→ Extrait à lire:
+ + +
Faute grave d’un chauffeur ? Attention au temps de réaction de l’employeur !
Pour licencier un chauffeur pour faute grave, le temps de réaction de l’employeur doit être très court. C’est que rappelle la Cour d’appel de RENNES dans une décision rendue le 4 mars 2021. On fait le point !
1. Le temps de réaction de l’employeur doit être très court sinon la faute grave ne tient pas !
A l’origine de l’affaire jugée par la Cour d’appel de RENNES, un chauffeur poids lourd commet plusieurs fautes de conduite.
En particulier, il effectue un demi-tour au volant de son semi de 16 mètres de long en sortie de courbe sur une route départementale fréquentée et accidentogène. Et surtout, en effectuant cette manœuvre le chauffeur met son camion « en portefeuille » sur la route et s’enlise dans la boue sur le bas‐côté.
+ + +
→ Données fournies:
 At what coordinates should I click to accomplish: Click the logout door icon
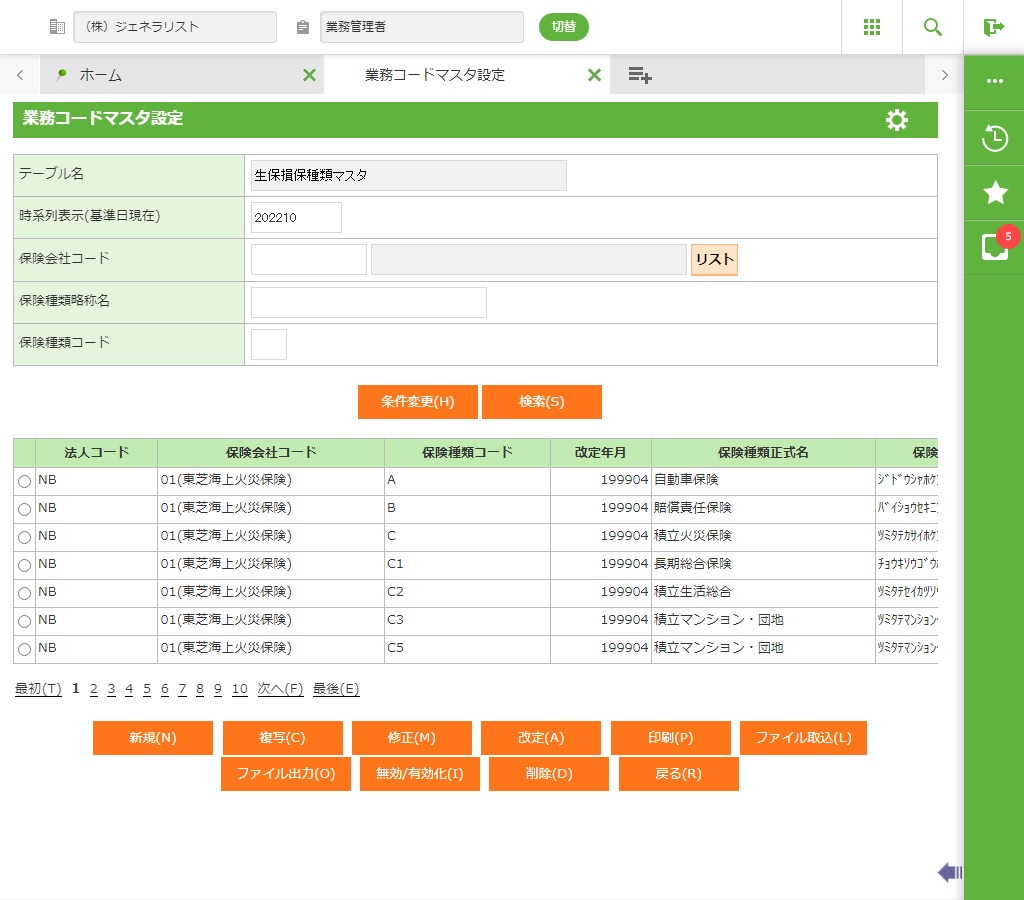click(993, 27)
+ + +
→ Les consignes:
• 1. Répondez en vous appuyant sur l'extrait :
(a) À quelle date la Cour d'appel de RENNES a-t-elle rendu sa décision ?
(b) Quel doit être le temps de réaction de l'employeur pour licencier un chauffeur pour faute grave ?
(c) Quelle est la longueur du semi conduit par le chauffeur ?
• 2. Dans le passage de l'extrait allant de « Faute grave d’un » jusqu'à « sur le bas‐côté. », remplacez « chauffeur » par « conducteur », puis recopiez ce passage.

→ Réponses complètes:
• 1.
(a) Le 4 mars 2021.
(b) Très court.
(c) 16 mètres.

• 2.
Faute grave d’un conducteur ? Attention au temps de réaction de l’employeur !
Pour licencier un conducteur pour faute grave, le temps de réaction de l’employeur doit être très court. C’est que rappelle la Cour d’appel de RENNES dans une décision rendue le 4 mars 2021. On fait le point !
1. Le temps de réaction de l’employeur doit être très court sinon la faute grave ne tient pas !
A l’origine de l’affaire jugée par la Cour d’appel de RENNES, un conducteur poids lourd commet plusieurs fautes de conduite.
En particulier, il effectue un demi-tour au volant de son semi de 16 mètres de long en sortie de courbe sur une route départementale fréquentée et accidentogène. Et surtout, en effectuant cette manœuvre le conducteur met son camion « en portefeuille » sur la route et s’enlise dans la boue sur le bas‐côté.